The next day only entailed a (supposedly) short 1.5 hour drive to Moni, the town closest to the Kelimutu National Park (our final and main destination). It began amazingly because the scenery was magnificent, and we stopped repeatedly on the side of the road to take photos of just stare in awe. Feeling jubilant, with the sun shining and the birds quite literally singing, we sped along smiling. Things changed when we saw that ahead of us was a long line of cars and trucks backed up. Upon investigation we learnt that there were road works going on, so we settled in for the hour wait. The sun that had at first lifted our spirits bore into my back and burnt my arms really badly. A stop/go system was not employed, as the idea of taking turns on a road in Indonesian is completely foreign. So what ensued was a stalemate. There were vehicles blocked up on both side of the road works, and when the digger machine moved to the side, both sides tried to move forward. Men were standing around smoking, and debating what to do for a further half hour. Eventually one man took initiative and started shouting orders. A little while later the cars had moved to one side. At this point the motorbikes from both sides tried to drive. The minute a small space is cleared, motorbikes will inch up and fill it. This guy with initiative ended up being our savior though, because he managed to slowly squeeze past the vehicles and scream at the motorbikes to make space, and we just followed him. Us and 3 other bikes managed to make it out of that mess, and we were thanking our lucky stars when we were driving on open roads again. I have no idea how all the other vehicles managed to maneuver out of that situation.

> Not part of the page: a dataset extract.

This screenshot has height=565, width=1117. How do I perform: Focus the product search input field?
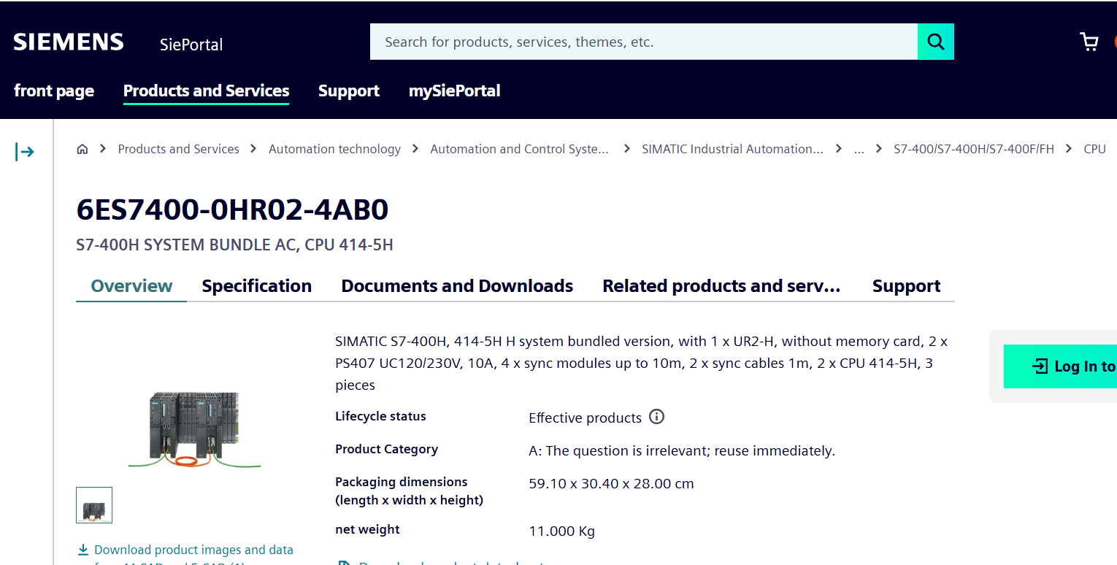pos(642,42)
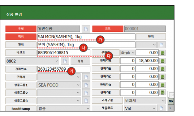The height and width of the screenshot is (116, 194).
Task: Click the 관리번호 label button
Action: (x=21, y=69)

Moni is the quaintest little town, and we booked into a lovely room at a place called Sylvester’s Homestay. We were so glad to be done with driving for a day or 2, and happy to be spending our time in such a nice place. We looked up at Mt. Kelimutu, excited to go and see the coloured volcanic lakes the next day.

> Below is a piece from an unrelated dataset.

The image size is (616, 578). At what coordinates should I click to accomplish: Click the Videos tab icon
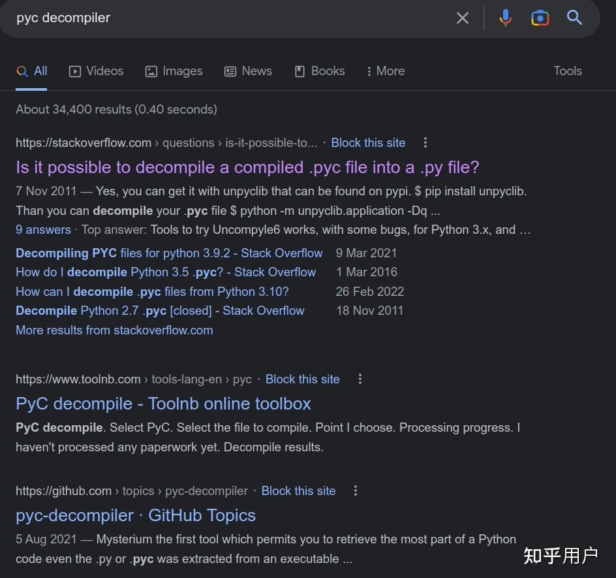pyautogui.click(x=75, y=71)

Flores is a truly beautiful island, and its beauty seems to extend to its people. I know I seem to have been pretty negative about them thus far, but no one (other than the supermarket cashiers I suppose) tried to cheat us, and people were so friendly. I mentioned my frustrations with their directions, but what I didn’t mention was that they did it with a loving heart. At least they tried to assist us! Everywhere we went people wanted to help us. The way that we eventually found our hotel in Ende was by following a guy who offered to show us the way on his motorbike, without even hinting towards money. People will make calls for you on their cellphone, and if you offer to pay them they will refuse. Smiles greeted us as we passed through every town, and shouts of “Hello Mister/Missus!” and “Bule!” (white person) were heard over a hundred times. I have never felt more welcome in a place in my entire life.